TASK GOAL: Keep every word of the entries and print them exactly; the pictures stay out.

* * * * * * * * *

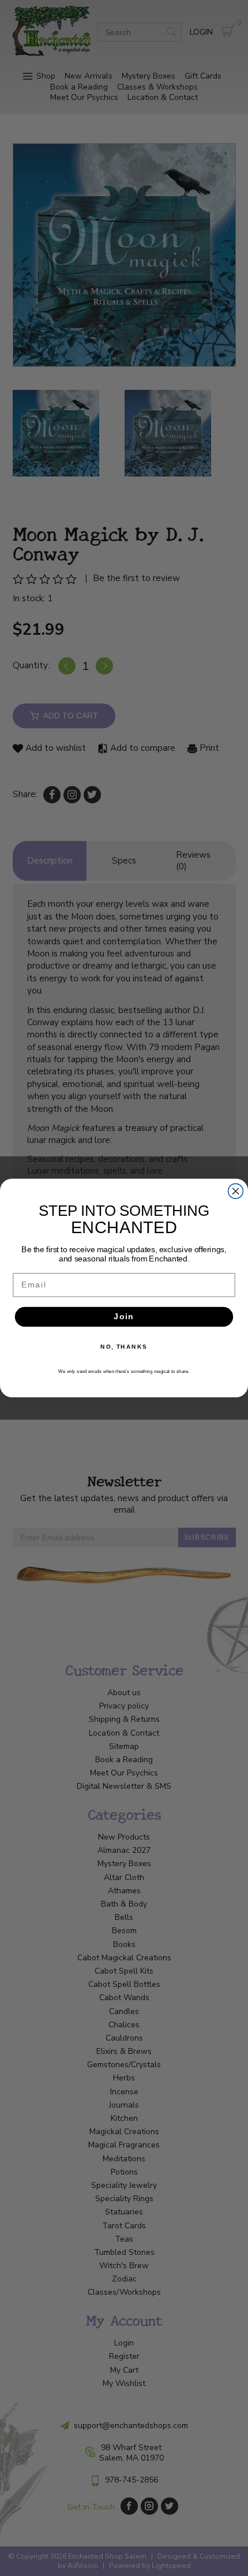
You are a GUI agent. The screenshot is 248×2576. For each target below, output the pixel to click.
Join (124, 1316)
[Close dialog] (235, 1190)
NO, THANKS (124, 1346)
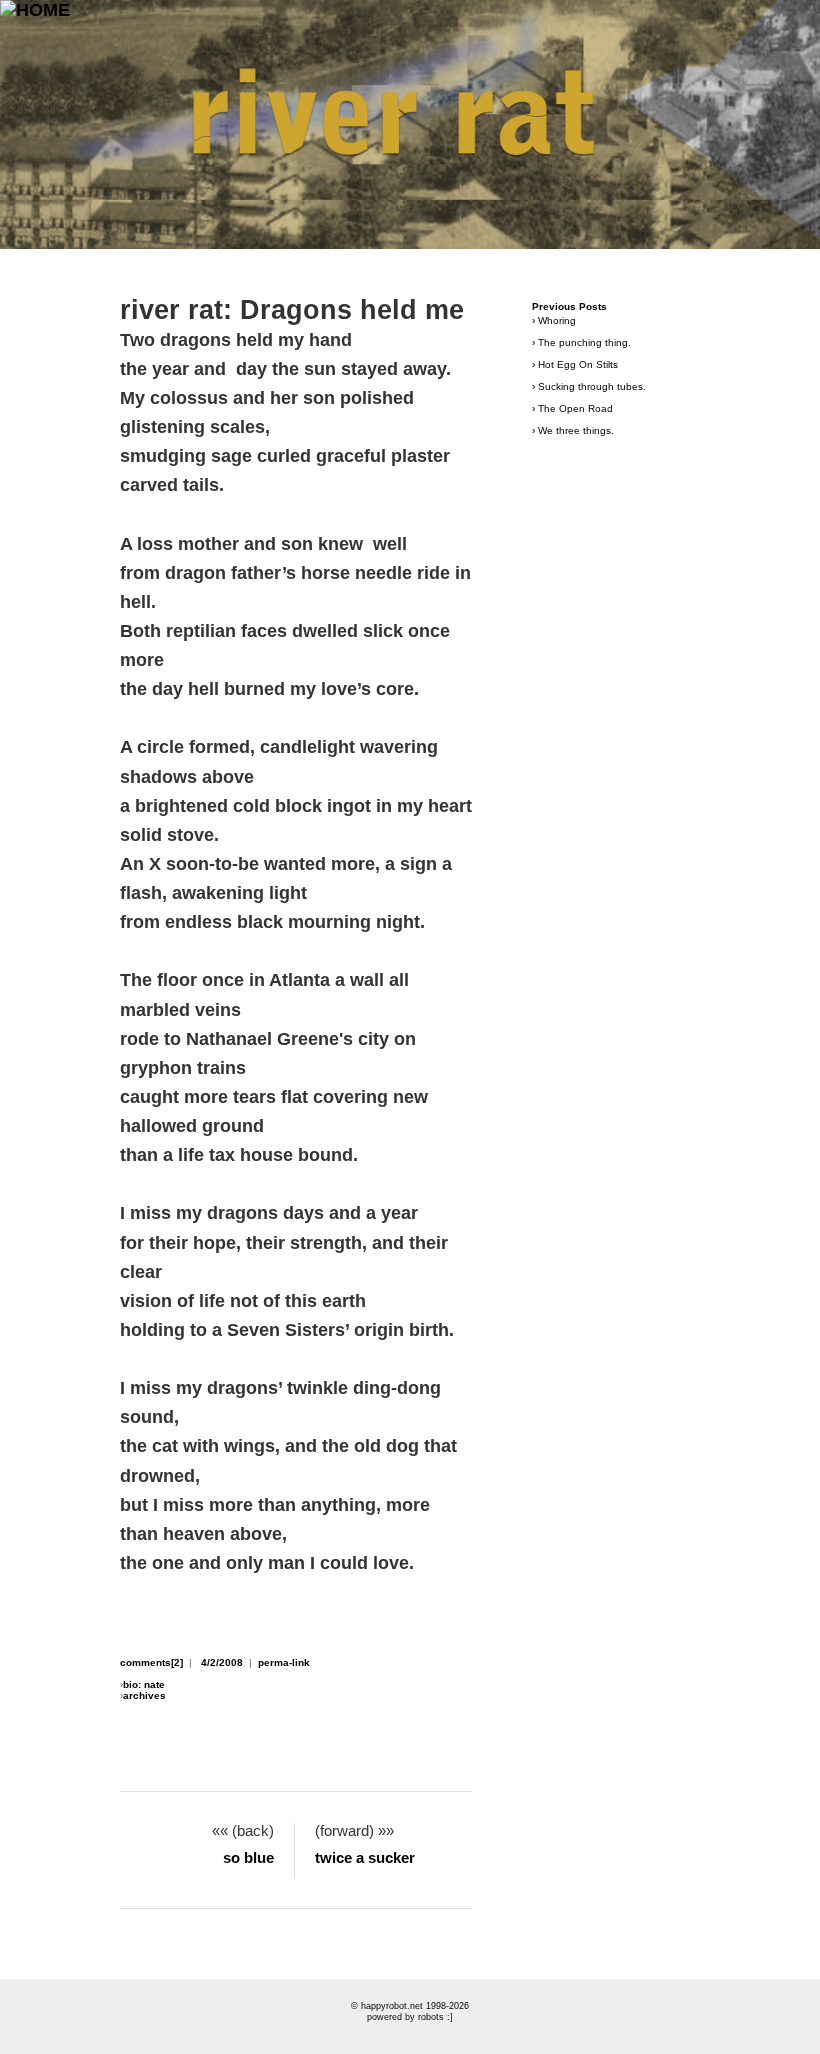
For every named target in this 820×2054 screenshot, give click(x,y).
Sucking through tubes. (592, 386)
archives (144, 1695)
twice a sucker (365, 1858)
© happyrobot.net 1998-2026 (410, 2006)
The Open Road (575, 408)
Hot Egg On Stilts (578, 364)
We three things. (576, 430)
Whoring (557, 320)
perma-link (284, 1662)
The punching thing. (584, 342)
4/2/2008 (222, 1662)
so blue (248, 1858)
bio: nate (144, 1684)
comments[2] (151, 1662)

* * * * * * * * *

SOLUTION TO THE EXERCISE:
You are a GUI agent. The screenshot is 248×2576. For each target below, output the pixel to click.
Join (124, 1316)
[Close dialog] (235, 1190)
NO, THANKS (124, 1346)
For every named target in this 820×2054 screenshot, give click(x,y).
Sucking through tubes. (592, 386)
archives (144, 1695)
twice a sucker (365, 1858)
© happyrobot.net 1998-2026 (410, 2006)
The Open Road (575, 408)
Hot Egg On Stilts (578, 364)
We three things. (576, 430)
Whoring (557, 320)
perma-link (284, 1662)
The punching thing. (584, 342)
4/2/2008 (222, 1662)
so blue (248, 1858)
bio: nate (144, 1684)
comments[2] (151, 1662)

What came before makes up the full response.